An open API service indexing awesome lists of open source software.

https://github.com/ulelab/germ

An algorithm for scoring Generalised RNA Multivalency
https://github.com/ulelab/germ

Last synced: 5 months ago
JSON representation

An algorithm for scoring Generalised RNA Multivalency

Awesome Lists containing this project

README

          

# GeRM - Generalised RNA multivalency

**[Mutual homeostasis of charged proteins](https://doi.org/10.1101/2023.08.21.554177)**

Rupert Faraway, Neve Costello Heaven, Holly Digby, Oscar G Wilkins, Anob M Chakrabarti, Ira A Iosub, Lea Knez, Stefan L Ameres, Clemens Plaschka, Jernej Ule

bioRxiv (2023) https://doi.org/10.1101/2023.08.21.554177

## Table of contents

1. [Introduction](#introduction)
2. [Installation](#installation)
3. [Testing](#testing)
4. [Quickstart](#quickstart)
5. [Parameters](#parameters)

## Introduction

GeRM is a command-line tool written in R and Rcpp to calculate **Ge**neralised **R**NA **M**ultivalency Scores for user-supplied sequences. The custom functions are contained within the GeRM R package.

### The algorithm

GeRM is calculated from a string of consecutive overlapping nucleotide sequences of length
_k_ (_k_-mers).

In non-mathematical terms, the GeRM score is calculated by comparing a k-mer to all the other k-mers that surround it in a fixed window. For each of the surrounding k-mers, the sequence similarity to the central k-mer is calculated from the negative exponent of the Hamming distance, such that k-mers with identical sequences have a high score and those with unrelated sequences have a low score. The constant λ determines how quickly this similarity score decays as sequences become more dissimilar to the central k-mer. This sequence similarity score is multiplied by a distance score, which decays linearly from 1 to 0 with distance from the central k-mer. k-mers that overlap with the central k-mer are ignored.
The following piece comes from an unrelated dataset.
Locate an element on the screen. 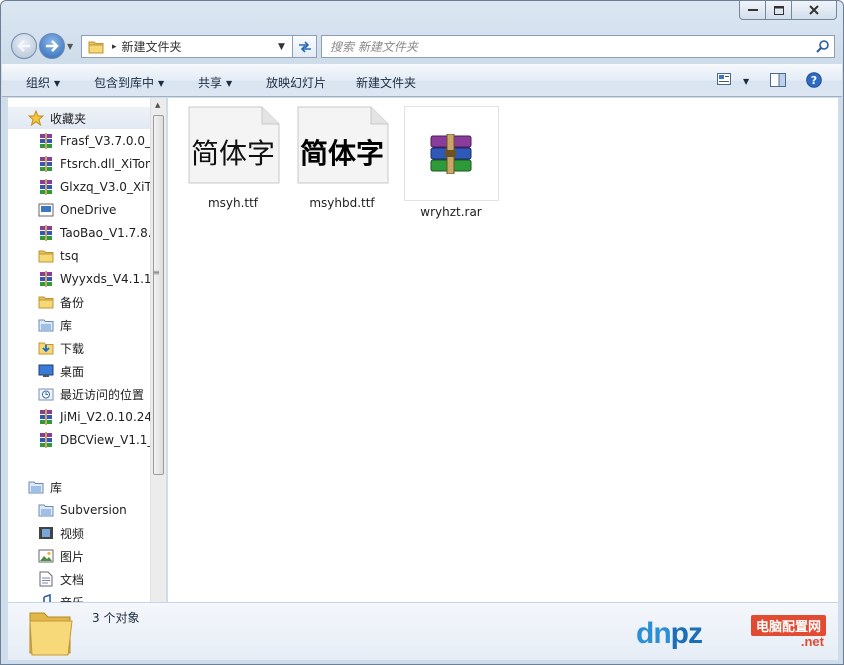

For k-mers at the edges of transcripts, where the window exceeds the end of the transcript, all positions that fall outside of the transcript are given a score of 0. The sum of all the distance-weighted sequence similarities is summed to give the GeRM score.
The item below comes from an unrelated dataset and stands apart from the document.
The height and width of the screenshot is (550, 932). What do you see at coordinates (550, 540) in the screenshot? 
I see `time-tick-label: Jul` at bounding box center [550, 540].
For more details please see the _Methods_ section of the manuscript.

## Installation

To install GeRM, first clone the repository to your local computer with
```
git clone https://github.com/ulelab/germ.git
```

Then, there are two options for installing the dependencies.

### 1. Conda option (recommended)

If you have Conda on your system you can create a virtual environment which installs R and all the dependencies using the provided YAML. First move into the directory into which you cloned GeRM and then run:

```
bash create_env.sh
```

You can then activate the environment using:
```
conda activate germs
```

### 2. R option

GeRM requires R to be installed on your system and uses some R (`optparse`, `devtools`, `data.table`, `tidyverse`, `scales`, `ggthemes`, `cowplot`, `patchwork`, `logger`) and Bioconductor packages (`Biostrings`). If you have R already installed, you can install the GeRM R package by moving to the directory into which you cloned GeRM and then run:

```
R -e 'devtools:install()'
```

### 3. Docker option

We will soon have a GeRM Docker container available for use.

## Testing

To test the installation has worked you can run the test script. This runs three sets of GeRM test for different sequences and parameters:

```
bash testrun.sh
```

## Quickstart

GeRM can be run from the command line using:

```
Rscript germs.R --help
```

This will output the help for all the parameters that can be supplied to GeRM. The minimum is to provide a FASTA file with sequences for which to calculate GeRM scores (`--fasta`, `-f`)

## Parameters

### Basic

* `--fasta` or `-f` is used to supply the input FASTA file with the sequences for which GeRM scores will be calculated.

* `--k_length` or `-k` is used to supply the _k_-mer length with which to assess multivalency (default: 5).

* `--window_size` or `-w` is used to supply the window size for calculating multivalency (default: 123).

* `--smoothing_size` or `-s` is used to supply the smoothing window size (default: 123).

* `--output` or `-o` is used to supply the output TSV filename. If one is not supplied, then it is generated using the fasta filename, _k_-mer length, window size and smoothing window size.

### Customise GeRM calculation

* `--lambda` is used to supply the lamba value for exponential decay scaling (default: 1).

* `--scaling_function` is used to to supply a custom scaling function.

### Visualisation

* `--transcripts` or `-t` is used to provide either a comma-separated list of sequence names or a text file with one sequence name per line to plot.

* `--plot_folder` or `-p` is used to specify the folder in which to output the plots (default: plots).

### Other

* `--cores` or `-c` is used to specify the number of cores to use for parallel processing (default: 4).

* `--logging` or `-l` is used to specify the level of logging (default: INFO).